> **Aufgabe a**
Fass den Zeitungsartikel über die Asylbewerber in Euerdorf in zwei Sätzen zusammen.

> **Textauszug**
Druckartikel: Alle haben dieselbe Hoffnung

Alle haben dieselbe Hoffnung


Autor: Sigismund von Dobschütz

Euerdorf, Montag, 08. Dezember 2014

Die Asylbewerber in Euerdorf bekommen Unterstützung von Freiwilligen Helfern. Sie kommen aus verschiedenen Kulturkreisen und haben doch eines gemeinsam: Sie wollen in Frieden leben.
Helferin Hilde Venohr mit der kleinen Amila (8) im Arm spricht mit (von links) Vadel (34) aus Syrien, seinem Sohn Danir (11) sowie dem irakischen Ehepaar Hussein (39) und Faten (36).  Foto: Sigismund von Dobschütz


Anfang Oktober zogen die ersten Asylbewerber ins Euerdorfer Gasthaus Wolz. Inzwischen leben dort 23 Menschen vom Baby bis zum 60-jährigen Großvater. Sie kommen aus Syrien und dem Irak, aber auch aus Bosnien, Georgien, der Ukraine und Albanien. Die Gründe für ihre Flucht sind unterschiedlich und sie sprechen verschiedene Sprachen. Doch alle haben dieselbe Hoffnung: Ein Leben in Frieden, Freiheit und Sicherheit.

Auf vielfältige Weise unterstützt sie ein Dutzend Freiwilliger, die sich nach einer Bürgerversammlung im Oktober zusammenfanden. Damals lebten die Hilfesuchenden schon zwei Wochen in Euerdorf und waren anfangs allein auf sich gestellt, nur gastronomisch versorgt vom Wirt des Gasthofs, was zu gelegentlichen Pannen führte. "Man kann diesen Menschen doch nicht deutsche Hausmannskost vorsetzen", erinnert sich Hilde Venohr, die Sprecherin der Helfergruppe, noch immer kopfschüttelnd an die ersten, etwas unorganisierten Tage. "Inzwischen sind alle Anfangsschwierigkeiten bereinigt und alles wendet sich zum Guten." Heute kaufen die Flüchtlinge vom Geld, das ihnen das Landratsamt auszahlt, selbst im Supermarkt ein und kochen in der Wirtshausküche.

> **Aufgabe b**
Zitiere aus den Datenzeilen alles von der Zeile mit „Given: Toggle Design Mode icon“ bis einschließlich zum Ende der Datenzeilen, Wort für Wort und sonst nichts.

> **Vorliegende Datenzeilen**
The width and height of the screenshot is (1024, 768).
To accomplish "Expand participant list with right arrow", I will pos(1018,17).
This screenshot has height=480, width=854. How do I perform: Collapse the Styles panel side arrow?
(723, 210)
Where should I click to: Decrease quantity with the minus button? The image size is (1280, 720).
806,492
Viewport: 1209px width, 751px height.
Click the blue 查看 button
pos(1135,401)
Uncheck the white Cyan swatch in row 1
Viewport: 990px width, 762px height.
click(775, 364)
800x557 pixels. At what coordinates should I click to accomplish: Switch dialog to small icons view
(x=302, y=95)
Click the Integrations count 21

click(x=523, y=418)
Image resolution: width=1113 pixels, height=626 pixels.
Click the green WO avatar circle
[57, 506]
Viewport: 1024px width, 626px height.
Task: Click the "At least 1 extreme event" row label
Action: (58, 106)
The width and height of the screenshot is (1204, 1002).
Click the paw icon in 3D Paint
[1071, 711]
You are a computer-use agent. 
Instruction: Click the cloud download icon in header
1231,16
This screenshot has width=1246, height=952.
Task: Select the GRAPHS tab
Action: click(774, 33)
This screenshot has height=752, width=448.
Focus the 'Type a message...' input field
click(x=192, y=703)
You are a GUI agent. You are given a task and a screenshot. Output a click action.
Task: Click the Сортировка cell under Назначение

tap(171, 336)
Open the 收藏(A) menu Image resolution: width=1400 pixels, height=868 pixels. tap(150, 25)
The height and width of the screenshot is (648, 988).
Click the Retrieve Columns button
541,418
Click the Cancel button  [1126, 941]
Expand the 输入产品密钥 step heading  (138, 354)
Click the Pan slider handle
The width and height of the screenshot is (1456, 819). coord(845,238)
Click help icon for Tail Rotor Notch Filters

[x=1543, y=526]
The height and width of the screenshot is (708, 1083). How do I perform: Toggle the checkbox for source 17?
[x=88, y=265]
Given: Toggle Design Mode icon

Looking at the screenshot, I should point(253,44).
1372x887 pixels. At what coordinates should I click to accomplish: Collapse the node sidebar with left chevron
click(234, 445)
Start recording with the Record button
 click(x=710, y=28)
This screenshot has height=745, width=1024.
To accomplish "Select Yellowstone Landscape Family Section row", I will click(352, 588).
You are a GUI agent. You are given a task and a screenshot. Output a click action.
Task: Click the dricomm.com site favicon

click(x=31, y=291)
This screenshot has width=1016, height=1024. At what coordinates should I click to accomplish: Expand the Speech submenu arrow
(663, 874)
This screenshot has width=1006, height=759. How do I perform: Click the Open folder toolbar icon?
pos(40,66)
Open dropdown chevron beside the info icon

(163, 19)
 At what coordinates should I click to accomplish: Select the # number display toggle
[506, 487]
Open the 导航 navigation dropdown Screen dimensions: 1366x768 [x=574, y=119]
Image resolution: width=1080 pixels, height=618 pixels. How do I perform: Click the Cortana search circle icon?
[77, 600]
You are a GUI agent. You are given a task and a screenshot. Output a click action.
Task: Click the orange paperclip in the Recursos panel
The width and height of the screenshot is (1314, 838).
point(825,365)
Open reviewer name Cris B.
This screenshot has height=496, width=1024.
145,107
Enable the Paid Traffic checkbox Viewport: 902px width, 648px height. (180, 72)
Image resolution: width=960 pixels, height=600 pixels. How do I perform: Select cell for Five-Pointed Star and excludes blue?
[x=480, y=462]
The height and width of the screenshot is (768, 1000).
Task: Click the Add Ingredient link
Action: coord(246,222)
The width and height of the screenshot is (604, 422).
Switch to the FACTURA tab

> **Lösung a**
Seit Anfang Oktober leben im Euerdorfer Gasthaus Wolz 23 Asylbewerber aus Syrien, dem Irak, Bosnien, Georgien, der Ukraine und Albanien, die alle auf ein Leben in Frieden, Freiheit und Sicherheit hoffen. Ein Dutzend Freiwilliger unterstützt sie, und nach anfänglichen Schwierigkeiten kaufen die Flüchtlinge heute mit dem Geld vom Landratsamt selbst im Supermarkt ein und kochen in der Wirtshausküche.

> **Lösung b**
Given: Toggle Design Mode icon

Looking at the screenshot, I should point(253,44).
1372x887 pixels. At what coordinates should I click to accomplish: Collapse the node sidebar with left chevron
click(234, 445)
Start recording with the Record button
 click(x=710, y=28)
This screenshot has height=745, width=1024.
To accomplish "Select Yellowstone Landscape Family Section row", I will click(352, 588).
You are a GUI agent. You are given a task and a screenshot. Output a click action.
Task: Click the dricomm.com site favicon

click(x=31, y=291)
This screenshot has width=1016, height=1024. At what coordinates should I click to accomplish: Expand the Speech submenu arrow
(663, 874)
This screenshot has width=1006, height=759. How do I perform: Click the Open folder toolbar icon?
pos(40,66)
Open dropdown chevron beside the info icon

(163, 19)
 At what coordinates should I click to accomplish: Select the # number display toggle
[506, 487]
Open the 导航 navigation dropdown Screen dimensions: 1366x768 [x=574, y=119]
Image resolution: width=1080 pixels, height=618 pixels. How do I perform: Click the Cortana search circle icon?
[77, 600]
You are a GUI agent. You are given a task and a screenshot. Output a click action.
Task: Click the orange paperclip in the Recursos panel
The width and height of the screenshot is (1314, 838).
point(825,365)
Open reviewer name Cris B.
This screenshot has height=496, width=1024.
145,107
Enable the Paid Traffic checkbox Viewport: 902px width, 648px height. (180, 72)
Image resolution: width=960 pixels, height=600 pixels. How do I perform: Select cell for Five-Pointed Star and excludes blue?
[x=480, y=462]
The height and width of the screenshot is (768, 1000).
Task: Click the Add Ingredient link
Action: coord(246,222)
The width and height of the screenshot is (604, 422).
Switch to the FACTURA tab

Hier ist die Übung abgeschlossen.